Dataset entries
# # # # # # #

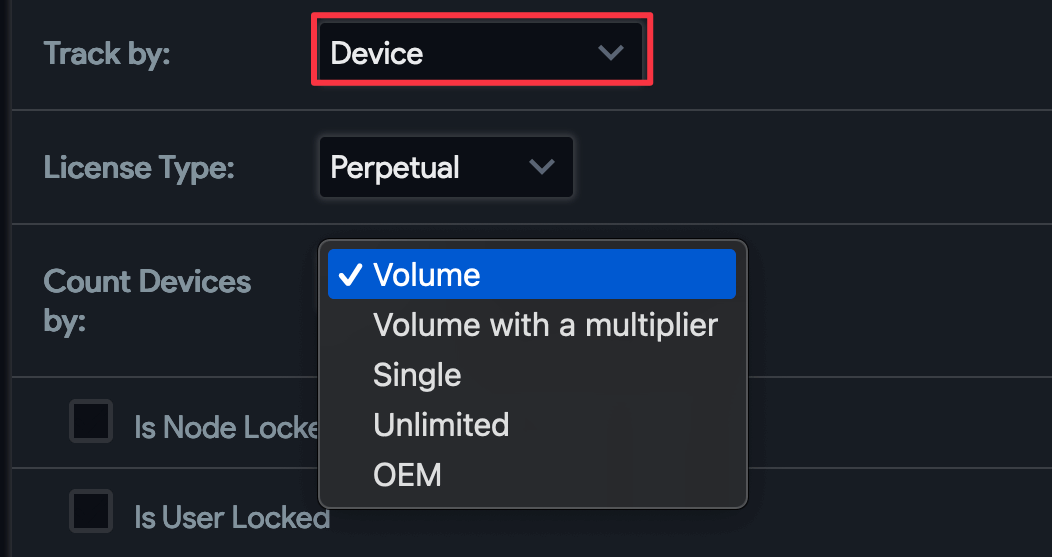Click the Is User Locked label text
The image size is (1052, 557).
click(232, 517)
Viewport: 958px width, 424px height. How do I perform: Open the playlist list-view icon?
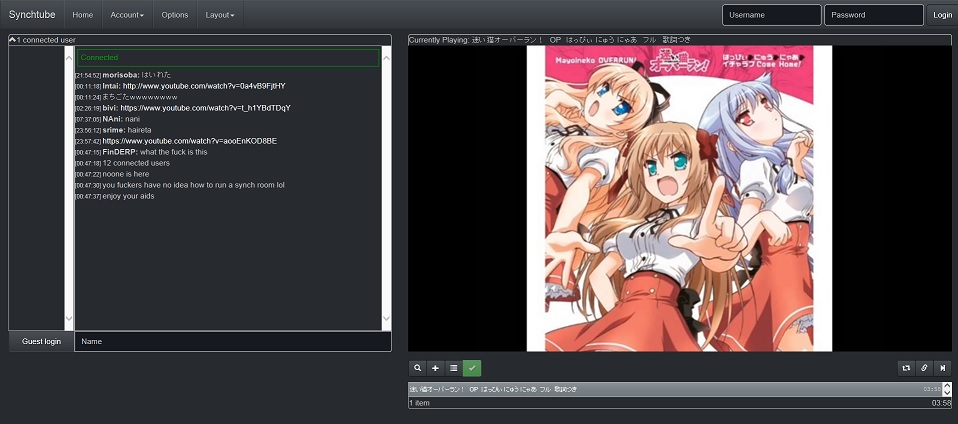(x=453, y=368)
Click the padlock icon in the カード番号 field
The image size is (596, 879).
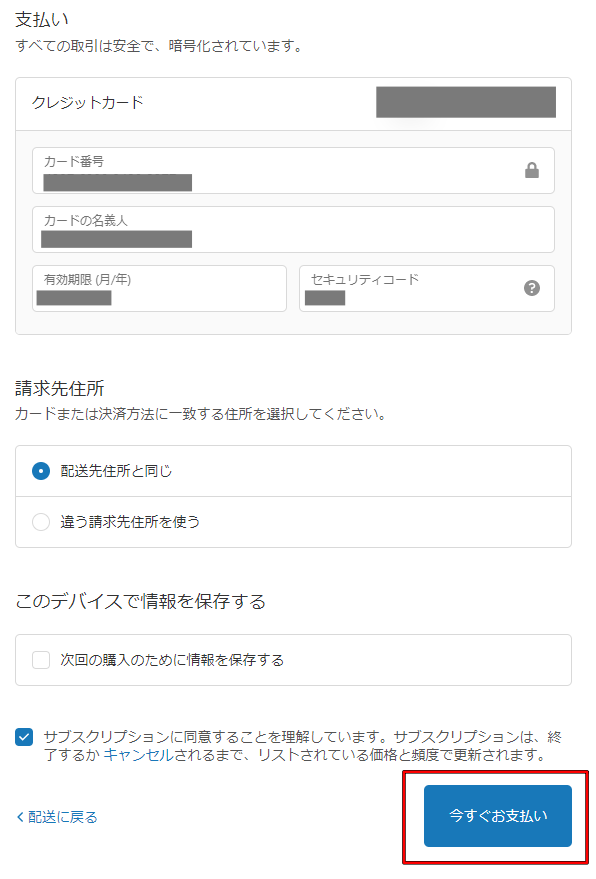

# # # # # # #

What is required:
Transcribe, word for word, the line holding "Viewport: 958px width, 424px" and all lines after it in the entries above, ending with the last. Only those lines; no pictures.

Task response:
Viewport: 958px width, 424px height. How do I perform: Open the playlist list-view icon?
(x=453, y=368)
Click the padlock icon in the カード番号 field
The image size is (596, 879).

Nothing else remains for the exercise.